Creo que lo más importante de Ross y de su triunfo puede estar ahí, en los márgenes de
sus magníficas obras: en cómo logra transmitir su amor por la música y por el mismo
análisis certero de ésta, y de contagiar ambos a los que analizan e incluso escriben sobre
música y a los que la tocan o simplemente la disfrutan.

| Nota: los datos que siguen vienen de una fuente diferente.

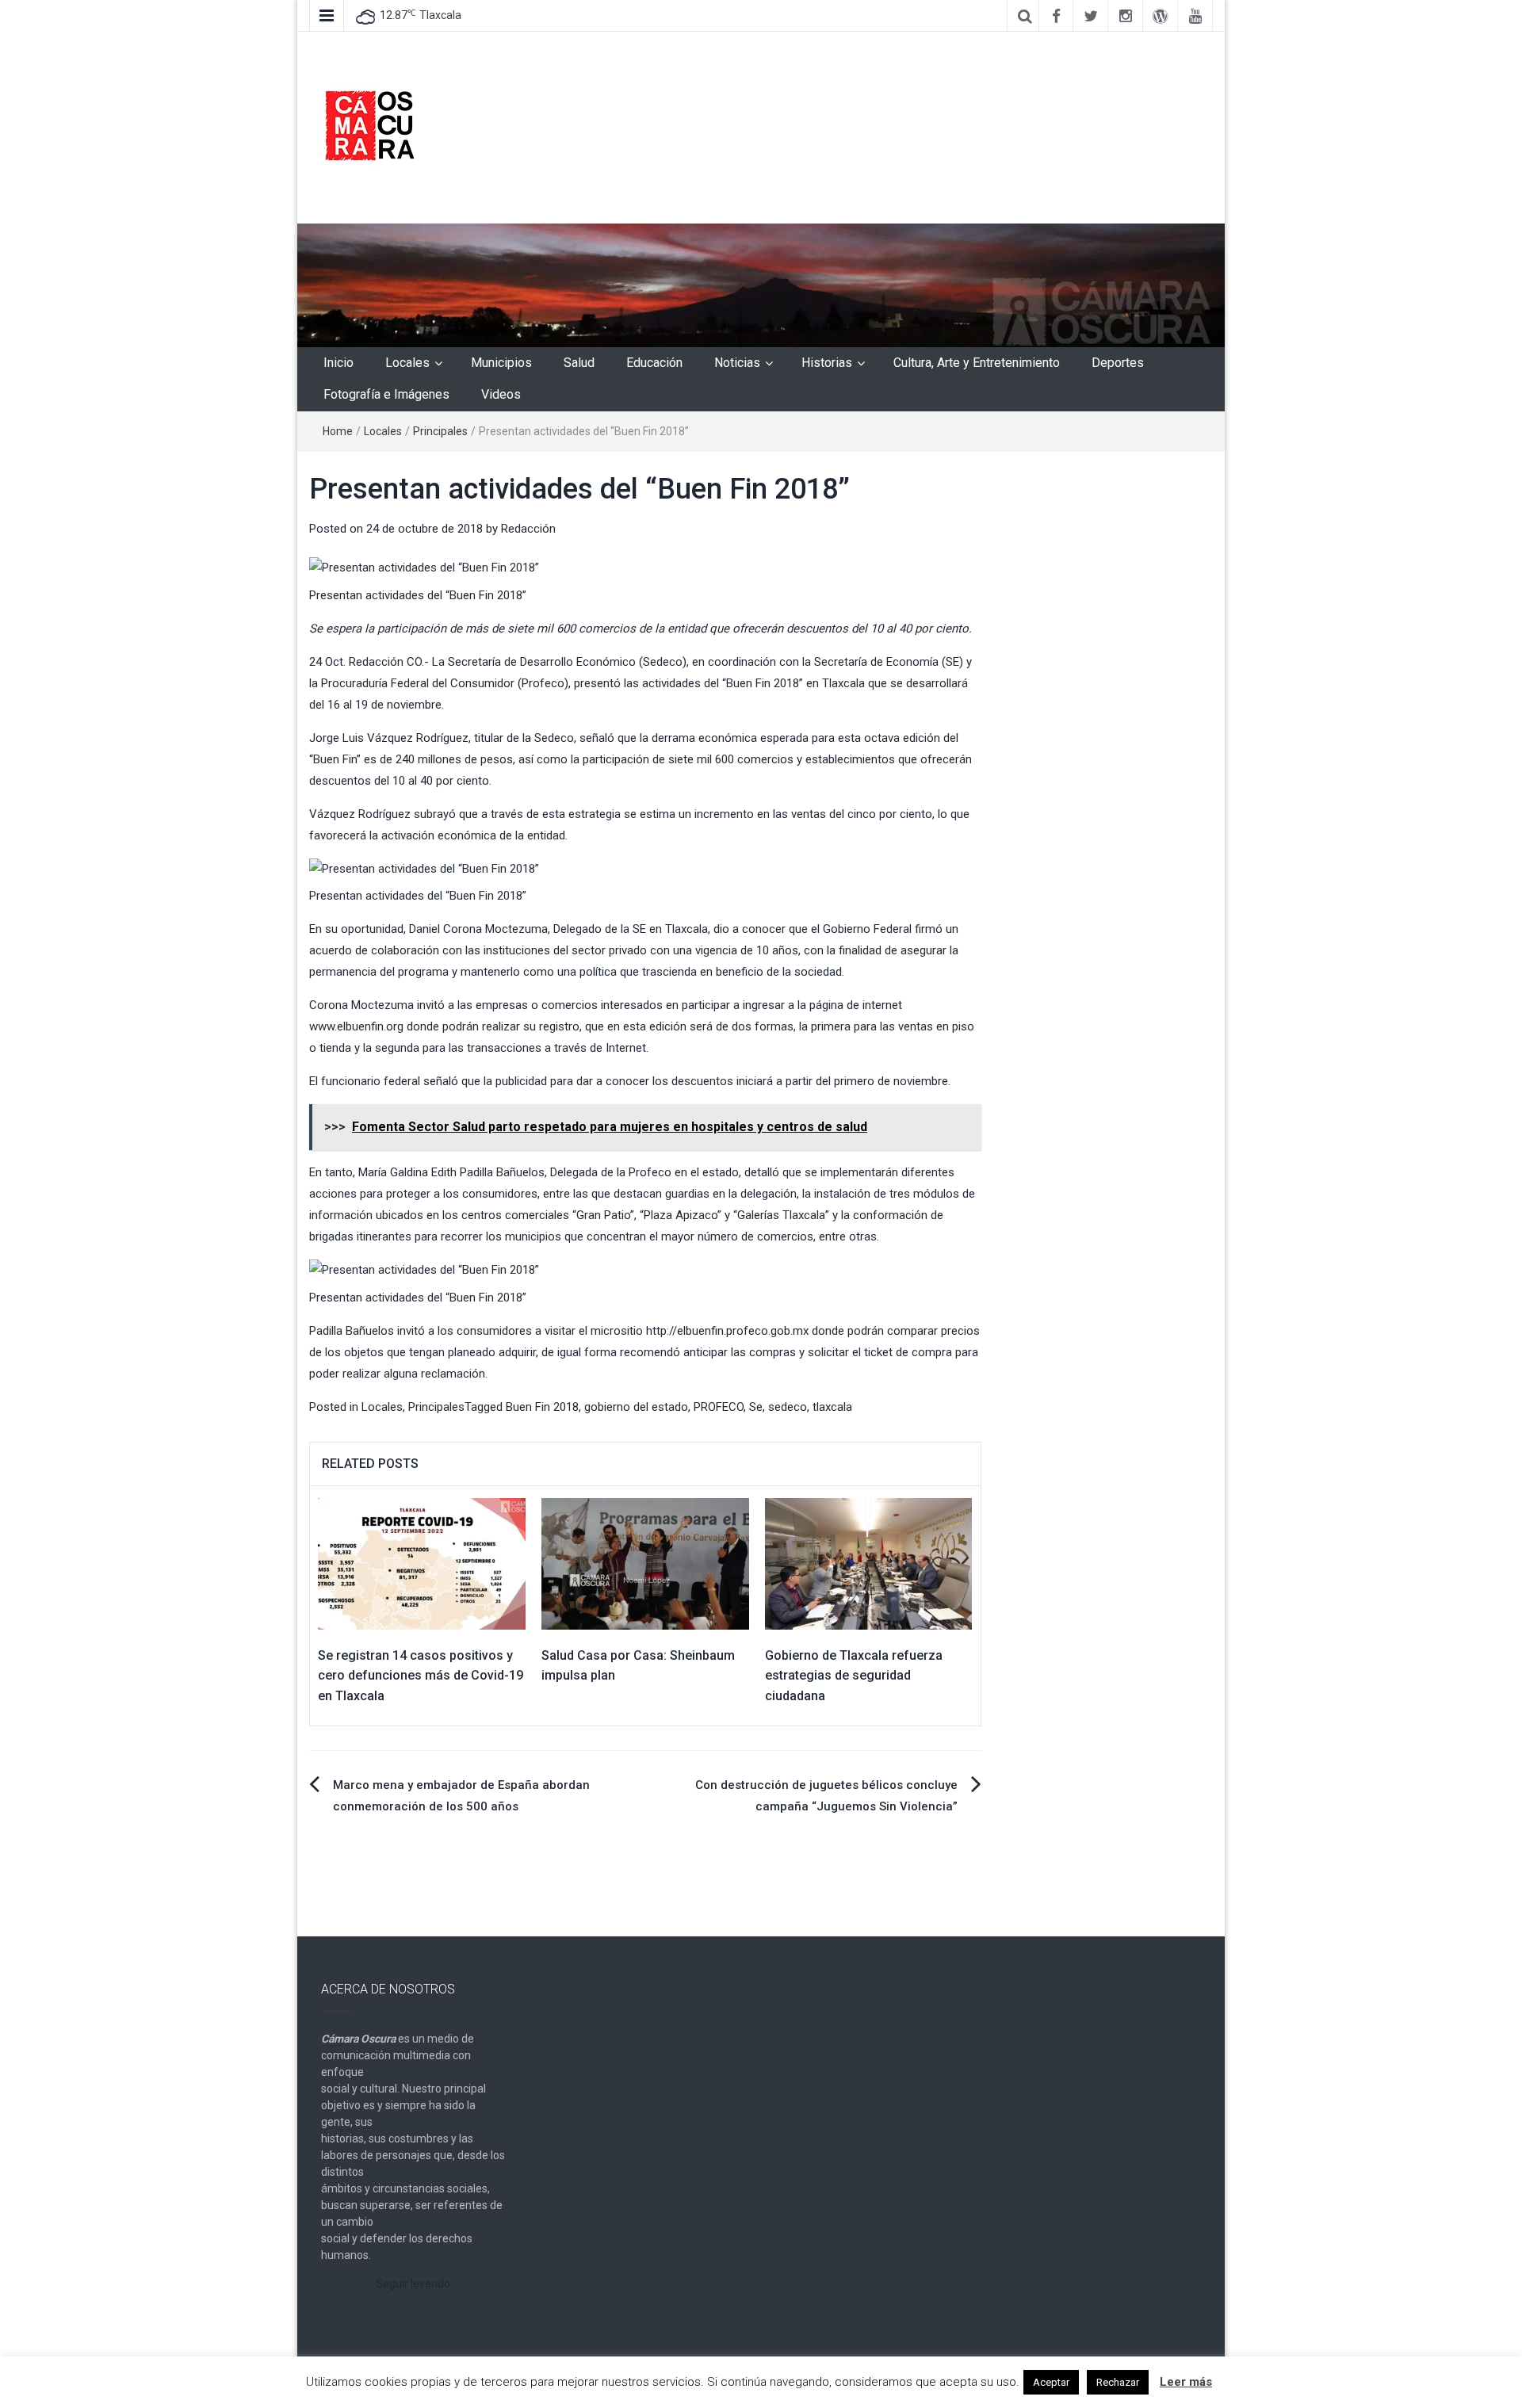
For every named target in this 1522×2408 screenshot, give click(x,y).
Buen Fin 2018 (542, 1407)
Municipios (501, 362)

Nada es casual, quizá. Paralelamente a la publicación de estas dos obras de Ross en España
ha comenzado (la última muestra de que he tenido noticia, un interesante editorial de
Nando Cruz en las páginas del último número de Rockdelux) a asomar una reflexión del
periodismo y la crítica musical sobre su cometido, sus trampas y cartones/piedras.
Público y músicos estamos más necesitados que nunca de referencias, de valoraciones
pero sobre todo de análisis desde el conocimiento y expresado con buenos argumentos, y
no (al menos no sólo) desde la opinión pura y efímera del gusto. Cabe la frivolidad, la risa y
la mera noticia copy/paste, sin duda, pero este ruido no es suficiente para acompañar a la
música.
Y también estamos huérfanos de ese verdadero entusiasmo no intercambiable que
derrocha Ross y su obra. De reivindicación sabia de lo musical. De gente que como él, se
suba a las alfombras que vuelan y nos cuente qué es lo que se ve desde arriba.